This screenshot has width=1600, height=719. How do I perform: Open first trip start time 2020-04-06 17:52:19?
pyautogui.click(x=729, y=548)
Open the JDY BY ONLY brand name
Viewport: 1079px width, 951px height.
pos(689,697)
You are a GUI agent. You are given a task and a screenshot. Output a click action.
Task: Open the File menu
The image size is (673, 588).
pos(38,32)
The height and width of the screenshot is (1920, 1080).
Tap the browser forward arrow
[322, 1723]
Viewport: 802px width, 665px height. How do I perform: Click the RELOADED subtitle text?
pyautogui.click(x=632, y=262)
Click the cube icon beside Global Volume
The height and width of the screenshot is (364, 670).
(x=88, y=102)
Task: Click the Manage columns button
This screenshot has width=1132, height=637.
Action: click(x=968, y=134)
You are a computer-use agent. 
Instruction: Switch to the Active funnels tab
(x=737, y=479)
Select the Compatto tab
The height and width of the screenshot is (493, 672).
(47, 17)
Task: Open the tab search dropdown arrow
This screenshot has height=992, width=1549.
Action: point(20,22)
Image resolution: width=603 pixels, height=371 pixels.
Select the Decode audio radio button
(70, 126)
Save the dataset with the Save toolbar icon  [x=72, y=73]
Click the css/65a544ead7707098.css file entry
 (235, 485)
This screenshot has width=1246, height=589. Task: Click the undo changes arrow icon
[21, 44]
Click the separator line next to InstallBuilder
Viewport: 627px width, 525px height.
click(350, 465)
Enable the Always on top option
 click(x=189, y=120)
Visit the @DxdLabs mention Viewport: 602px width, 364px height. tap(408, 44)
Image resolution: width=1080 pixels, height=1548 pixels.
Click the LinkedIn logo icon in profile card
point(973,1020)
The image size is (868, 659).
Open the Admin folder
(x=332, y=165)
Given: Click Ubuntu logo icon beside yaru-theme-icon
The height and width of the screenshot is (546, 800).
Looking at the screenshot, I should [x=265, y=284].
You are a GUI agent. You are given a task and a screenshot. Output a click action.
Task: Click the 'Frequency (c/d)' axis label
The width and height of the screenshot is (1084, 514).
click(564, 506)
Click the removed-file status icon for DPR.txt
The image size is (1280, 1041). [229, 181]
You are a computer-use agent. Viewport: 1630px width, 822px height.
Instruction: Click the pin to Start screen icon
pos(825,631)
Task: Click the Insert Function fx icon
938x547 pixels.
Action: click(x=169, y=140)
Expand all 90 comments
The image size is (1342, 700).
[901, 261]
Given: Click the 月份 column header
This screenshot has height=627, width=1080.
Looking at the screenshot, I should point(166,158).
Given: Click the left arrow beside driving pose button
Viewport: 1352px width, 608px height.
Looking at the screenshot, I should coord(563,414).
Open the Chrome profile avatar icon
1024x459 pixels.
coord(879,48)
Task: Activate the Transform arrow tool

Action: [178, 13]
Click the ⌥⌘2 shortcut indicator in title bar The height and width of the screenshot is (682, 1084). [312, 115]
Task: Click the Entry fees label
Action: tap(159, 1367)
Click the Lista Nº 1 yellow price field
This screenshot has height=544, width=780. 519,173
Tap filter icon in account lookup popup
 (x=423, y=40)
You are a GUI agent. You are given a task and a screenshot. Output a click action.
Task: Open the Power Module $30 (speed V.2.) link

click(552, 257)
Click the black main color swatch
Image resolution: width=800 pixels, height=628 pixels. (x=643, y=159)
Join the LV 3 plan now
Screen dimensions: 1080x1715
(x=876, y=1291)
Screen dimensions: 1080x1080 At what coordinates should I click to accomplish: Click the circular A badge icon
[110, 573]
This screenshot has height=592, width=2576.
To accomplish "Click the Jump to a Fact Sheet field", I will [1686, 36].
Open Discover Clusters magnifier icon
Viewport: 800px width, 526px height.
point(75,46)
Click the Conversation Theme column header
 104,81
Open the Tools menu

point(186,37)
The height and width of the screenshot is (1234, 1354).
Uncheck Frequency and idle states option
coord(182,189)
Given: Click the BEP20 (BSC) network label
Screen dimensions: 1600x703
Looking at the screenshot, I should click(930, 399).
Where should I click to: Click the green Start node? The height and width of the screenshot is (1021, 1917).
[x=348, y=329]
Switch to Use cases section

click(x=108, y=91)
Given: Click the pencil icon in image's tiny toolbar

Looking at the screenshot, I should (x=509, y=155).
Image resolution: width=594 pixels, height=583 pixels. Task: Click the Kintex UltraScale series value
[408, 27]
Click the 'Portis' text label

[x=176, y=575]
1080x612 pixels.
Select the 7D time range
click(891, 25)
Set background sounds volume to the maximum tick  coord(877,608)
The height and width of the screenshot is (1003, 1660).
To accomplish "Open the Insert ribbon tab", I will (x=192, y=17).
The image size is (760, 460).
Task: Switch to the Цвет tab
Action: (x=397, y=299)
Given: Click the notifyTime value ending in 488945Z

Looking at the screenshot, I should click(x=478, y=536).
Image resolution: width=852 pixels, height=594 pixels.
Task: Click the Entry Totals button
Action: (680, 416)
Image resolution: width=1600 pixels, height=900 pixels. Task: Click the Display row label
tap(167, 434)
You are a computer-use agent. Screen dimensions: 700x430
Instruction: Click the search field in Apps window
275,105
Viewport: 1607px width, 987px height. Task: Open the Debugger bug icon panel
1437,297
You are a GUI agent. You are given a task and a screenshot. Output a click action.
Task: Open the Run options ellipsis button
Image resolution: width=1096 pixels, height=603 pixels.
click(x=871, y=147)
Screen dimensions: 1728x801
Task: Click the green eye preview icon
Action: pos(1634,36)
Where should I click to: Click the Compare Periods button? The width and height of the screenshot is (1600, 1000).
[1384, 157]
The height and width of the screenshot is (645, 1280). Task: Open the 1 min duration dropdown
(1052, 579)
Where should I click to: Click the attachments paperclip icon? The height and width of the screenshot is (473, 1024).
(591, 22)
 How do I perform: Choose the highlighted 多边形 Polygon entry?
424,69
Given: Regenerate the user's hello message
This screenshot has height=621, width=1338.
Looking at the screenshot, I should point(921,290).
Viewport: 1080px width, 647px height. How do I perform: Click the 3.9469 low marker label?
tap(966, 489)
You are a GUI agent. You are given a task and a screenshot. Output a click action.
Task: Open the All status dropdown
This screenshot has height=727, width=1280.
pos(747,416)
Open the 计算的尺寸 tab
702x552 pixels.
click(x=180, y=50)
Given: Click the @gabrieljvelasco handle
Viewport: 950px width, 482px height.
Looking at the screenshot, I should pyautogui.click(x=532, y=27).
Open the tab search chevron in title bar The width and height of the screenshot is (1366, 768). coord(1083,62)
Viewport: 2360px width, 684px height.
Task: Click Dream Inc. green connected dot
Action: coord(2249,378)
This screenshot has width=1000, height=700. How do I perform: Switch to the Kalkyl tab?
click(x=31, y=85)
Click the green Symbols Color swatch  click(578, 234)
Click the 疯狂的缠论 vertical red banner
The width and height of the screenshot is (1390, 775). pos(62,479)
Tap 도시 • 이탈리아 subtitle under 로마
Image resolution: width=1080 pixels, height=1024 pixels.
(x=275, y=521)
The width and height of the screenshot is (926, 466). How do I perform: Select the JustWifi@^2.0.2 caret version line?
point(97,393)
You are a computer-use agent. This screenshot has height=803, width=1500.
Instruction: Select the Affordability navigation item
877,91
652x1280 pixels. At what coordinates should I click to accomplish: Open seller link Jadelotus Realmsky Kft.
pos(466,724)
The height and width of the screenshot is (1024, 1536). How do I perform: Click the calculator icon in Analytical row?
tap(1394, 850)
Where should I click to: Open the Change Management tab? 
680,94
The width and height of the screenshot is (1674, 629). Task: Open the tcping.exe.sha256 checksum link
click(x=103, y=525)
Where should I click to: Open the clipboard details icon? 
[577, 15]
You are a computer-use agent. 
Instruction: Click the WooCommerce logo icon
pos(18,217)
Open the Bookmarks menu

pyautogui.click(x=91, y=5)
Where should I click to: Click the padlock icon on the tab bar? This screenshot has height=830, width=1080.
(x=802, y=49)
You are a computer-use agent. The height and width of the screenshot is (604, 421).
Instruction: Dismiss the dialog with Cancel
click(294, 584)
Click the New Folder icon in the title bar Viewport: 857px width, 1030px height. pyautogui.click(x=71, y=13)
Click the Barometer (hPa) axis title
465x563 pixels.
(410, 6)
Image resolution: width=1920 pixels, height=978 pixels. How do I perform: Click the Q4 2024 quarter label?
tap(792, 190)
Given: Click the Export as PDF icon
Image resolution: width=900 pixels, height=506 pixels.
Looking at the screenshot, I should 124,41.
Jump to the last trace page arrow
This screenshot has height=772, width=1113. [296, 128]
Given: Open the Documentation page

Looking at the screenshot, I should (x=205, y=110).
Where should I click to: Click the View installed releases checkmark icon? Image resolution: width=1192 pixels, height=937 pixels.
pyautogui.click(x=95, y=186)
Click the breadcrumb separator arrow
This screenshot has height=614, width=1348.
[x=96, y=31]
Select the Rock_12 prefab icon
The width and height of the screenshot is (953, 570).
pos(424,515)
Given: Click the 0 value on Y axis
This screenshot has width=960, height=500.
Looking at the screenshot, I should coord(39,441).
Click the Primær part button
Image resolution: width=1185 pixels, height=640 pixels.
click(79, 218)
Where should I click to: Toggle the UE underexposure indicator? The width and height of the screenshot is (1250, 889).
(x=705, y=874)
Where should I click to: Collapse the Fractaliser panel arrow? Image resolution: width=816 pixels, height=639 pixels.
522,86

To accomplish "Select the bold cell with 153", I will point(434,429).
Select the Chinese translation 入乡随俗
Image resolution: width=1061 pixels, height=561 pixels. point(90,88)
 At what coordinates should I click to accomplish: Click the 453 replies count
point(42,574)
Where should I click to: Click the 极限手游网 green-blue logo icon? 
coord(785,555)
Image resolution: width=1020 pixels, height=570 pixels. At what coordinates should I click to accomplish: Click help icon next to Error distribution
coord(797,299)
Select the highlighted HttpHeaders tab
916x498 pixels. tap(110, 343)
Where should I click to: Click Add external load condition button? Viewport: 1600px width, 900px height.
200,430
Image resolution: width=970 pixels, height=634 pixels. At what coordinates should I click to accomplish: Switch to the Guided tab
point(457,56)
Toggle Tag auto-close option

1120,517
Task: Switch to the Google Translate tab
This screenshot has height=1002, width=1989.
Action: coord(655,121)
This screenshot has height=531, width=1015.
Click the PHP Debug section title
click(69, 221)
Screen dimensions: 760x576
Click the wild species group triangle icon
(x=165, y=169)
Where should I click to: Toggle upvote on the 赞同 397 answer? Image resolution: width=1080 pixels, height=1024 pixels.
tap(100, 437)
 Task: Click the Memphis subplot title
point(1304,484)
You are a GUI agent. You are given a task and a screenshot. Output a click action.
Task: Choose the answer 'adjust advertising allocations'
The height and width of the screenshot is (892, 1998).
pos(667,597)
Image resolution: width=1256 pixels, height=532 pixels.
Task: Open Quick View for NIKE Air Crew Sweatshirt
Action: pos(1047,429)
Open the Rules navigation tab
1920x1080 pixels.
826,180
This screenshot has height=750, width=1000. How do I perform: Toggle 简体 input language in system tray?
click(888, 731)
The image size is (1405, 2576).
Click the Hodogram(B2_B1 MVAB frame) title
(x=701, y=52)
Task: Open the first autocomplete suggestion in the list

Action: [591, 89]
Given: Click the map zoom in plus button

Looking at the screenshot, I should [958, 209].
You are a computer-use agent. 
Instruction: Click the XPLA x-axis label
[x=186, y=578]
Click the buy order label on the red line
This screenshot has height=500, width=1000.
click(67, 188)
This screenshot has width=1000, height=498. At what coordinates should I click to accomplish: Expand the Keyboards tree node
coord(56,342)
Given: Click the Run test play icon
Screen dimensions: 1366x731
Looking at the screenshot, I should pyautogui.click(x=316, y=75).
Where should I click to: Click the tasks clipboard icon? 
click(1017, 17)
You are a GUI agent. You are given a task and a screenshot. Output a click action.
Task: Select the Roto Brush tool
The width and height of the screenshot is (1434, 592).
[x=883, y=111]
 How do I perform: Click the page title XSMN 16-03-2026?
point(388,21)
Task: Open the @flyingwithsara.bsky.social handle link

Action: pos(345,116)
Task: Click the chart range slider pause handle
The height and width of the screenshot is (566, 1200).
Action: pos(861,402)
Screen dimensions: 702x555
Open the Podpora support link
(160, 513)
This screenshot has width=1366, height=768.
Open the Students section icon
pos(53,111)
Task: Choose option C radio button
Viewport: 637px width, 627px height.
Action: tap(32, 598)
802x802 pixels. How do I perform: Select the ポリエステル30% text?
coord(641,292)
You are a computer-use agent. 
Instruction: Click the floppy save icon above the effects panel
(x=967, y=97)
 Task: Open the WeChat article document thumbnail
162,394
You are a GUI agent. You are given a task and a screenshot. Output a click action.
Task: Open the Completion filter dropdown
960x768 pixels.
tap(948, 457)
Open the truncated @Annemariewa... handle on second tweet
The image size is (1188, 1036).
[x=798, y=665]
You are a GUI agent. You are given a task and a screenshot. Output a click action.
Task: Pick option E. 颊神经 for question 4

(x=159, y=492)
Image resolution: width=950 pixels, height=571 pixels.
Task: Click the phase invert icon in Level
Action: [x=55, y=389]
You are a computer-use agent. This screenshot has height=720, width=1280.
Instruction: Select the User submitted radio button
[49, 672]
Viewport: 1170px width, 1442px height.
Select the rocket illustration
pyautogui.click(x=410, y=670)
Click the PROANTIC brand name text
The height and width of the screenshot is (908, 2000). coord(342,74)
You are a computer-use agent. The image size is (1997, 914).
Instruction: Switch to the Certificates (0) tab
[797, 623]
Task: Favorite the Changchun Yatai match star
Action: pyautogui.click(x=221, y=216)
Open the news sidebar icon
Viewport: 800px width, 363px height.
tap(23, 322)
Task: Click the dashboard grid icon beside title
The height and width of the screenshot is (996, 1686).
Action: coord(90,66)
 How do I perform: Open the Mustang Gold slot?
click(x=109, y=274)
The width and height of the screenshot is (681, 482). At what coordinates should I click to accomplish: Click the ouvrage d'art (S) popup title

* * *

■ **Task directions**
Above are the entries. Quote exactly the lines from the one bearing "Click the black main color swatch" through the one bearing "Task: Open the Run options ellipsis button".

■ **Response**
Click the black main color swatch
Image resolution: width=800 pixels, height=628 pixels. (x=643, y=159)
Join the LV 3 plan now
Screen dimensions: 1080x1715
(x=876, y=1291)
Screen dimensions: 1080x1080 At what coordinates should I click to accomplish: Click the circular A badge icon
[110, 573]
This screenshot has height=592, width=2576.
To accomplish "Click the Jump to a Fact Sheet field", I will [1686, 36].
Open Discover Clusters magnifier icon
Viewport: 800px width, 526px height.
point(75,46)
Click the Conversation Theme column header
 104,81
Open the Tools menu

point(186,37)
The height and width of the screenshot is (1234, 1354).
Uncheck Frequency and idle states option
coord(182,189)
Given: Click the BEP20 (BSC) network label
Screen dimensions: 1600x703
Looking at the screenshot, I should click(930, 399).
Where should I click to: Click the green Start node? The height and width of the screenshot is (1021, 1917).
[x=348, y=329]
Switch to Use cases section

click(x=108, y=91)
Given: Click the pencil icon in image's tiny toolbar

Looking at the screenshot, I should (x=509, y=155).
Image resolution: width=594 pixels, height=583 pixels. Task: Click the Kintex UltraScale series value
[408, 27]
Click the 'Portis' text label

[x=176, y=575]
1080x612 pixels.
Select the 7D time range
click(891, 25)
Set background sounds volume to the maximum tick  coord(877,608)
The height and width of the screenshot is (1003, 1660).
To accomplish "Open the Insert ribbon tab", I will (x=192, y=17).
The image size is (760, 460).
Task: Switch to the Цвет tab
Action: (x=397, y=299)
Given: Click the notifyTime value ending in 488945Z

Looking at the screenshot, I should click(x=478, y=536).
Image resolution: width=852 pixels, height=594 pixels.
Task: Click the Entry Totals button
Action: (680, 416)
Image resolution: width=1600 pixels, height=900 pixels. Task: Click the Display row label
tap(167, 434)
You are a computer-use agent. Screen dimensions: 700x430
Instruction: Click the search field in Apps window
275,105
Viewport: 1607px width, 987px height. Task: Open the Debugger bug icon panel
1437,297
You are a GUI agent. You are given a task and a screenshot. Output a click action.
Task: Open the Run options ellipsis button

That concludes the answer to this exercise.